Et dire que ces films ont failli rester au fond d'un carton ! L'idée d'associer un fabricant de stylos aux perles du bac vient de deux créatifs, le concepteur-rédacteur Fred Gallier et le directeur artistique Alain Montel, fondateurs de La Petite Agence dans la prairie. Ils en confient la réalisation à Bruno Vaussenat, de Piment bleu, producteur de spots radio et réalisateur de courts-métrages. « J'ai organisé un contre-casting, raconte ce dernier. Je ne voulais pas de comédiens, alors j'ai fait appel aux enfants de copains et j'ai choisi les plus mauvais. Je ne voulais qu'une seule prise pour être vrai. Comme les jeunes récitaient trop leur texte, je les ai mis en situation de stress, les obligeant à improviser. » En quelques heures, c'est dans la boîte... et cela y restera pendant deux ans. Une marque, approchée à l'époque, décline la proposition. Le temps passe. Bruno Vaussenat rencontre alors l'équipe de Loadings, une société de conseil et de production audiovisuelle spécialisée dans le Web. « En découvrant ces pépites inexploitées, nous avons aussitôt pensé à Bic », se souvient Guillaume Blanvillain, directeur associé de l'agence.

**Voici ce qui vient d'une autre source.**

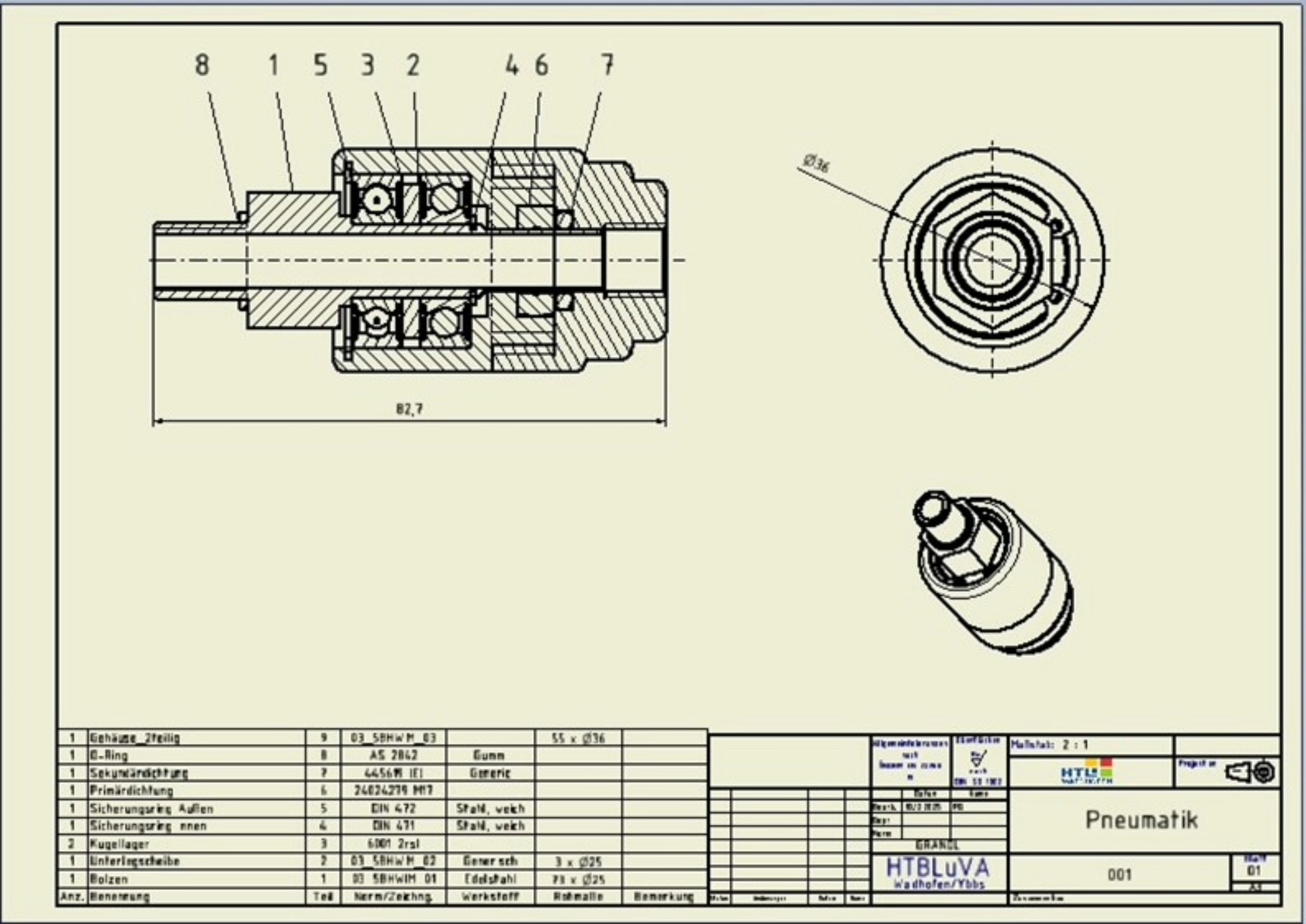Viewport: 1306px width, 924px height.
Task: Click the projection method symbol in title block
Action: click(x=1250, y=773)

Dès lors, La Petite Agence dans la prairie trouve le slogan et conçoit la charte graphique du minisite assuralecrit.com, tandis que Loadings met sur pied le plan médias du buzz : bannières vidéo, e-mailing à une base de données du réseau Skyblog, publication progressive sur trois semaines des films sur assuralecrit.com et sur les sites de partage de vidéos.
Quand elle reçoit le projet clés en main, Claire ­Gérard, chargée de la communication du groupe Bic, n'hésite pas : « Il collait parfaitement à l'esprit Bic, à notre humour. Nous n'avions encore jamais testé le marketing viral, et nous sortions le stylo Cristal encre gel en 2006. » Même réaction chez Bic France, même si la communication sur les stylos bille (marché sur lequel la marque est leader) n'est pas la priorité, les efforts portant d'abord sur les rasoirs et les produits pour enfants. « Nous n'avons pas un gros budget de communication sur les stylos, confirme Camille Pinçon, chef de marché papeterie de Bic France. Mais c'est vrai que nous n'avions pas pris la parole depuis six ans, que les produits sans marque progressent et que nous avons un léger déficit sur le public ado. Cette opération Internet inédite était une belle occasion de redonner de la visibilité à la marque. » Et à un moindre coût.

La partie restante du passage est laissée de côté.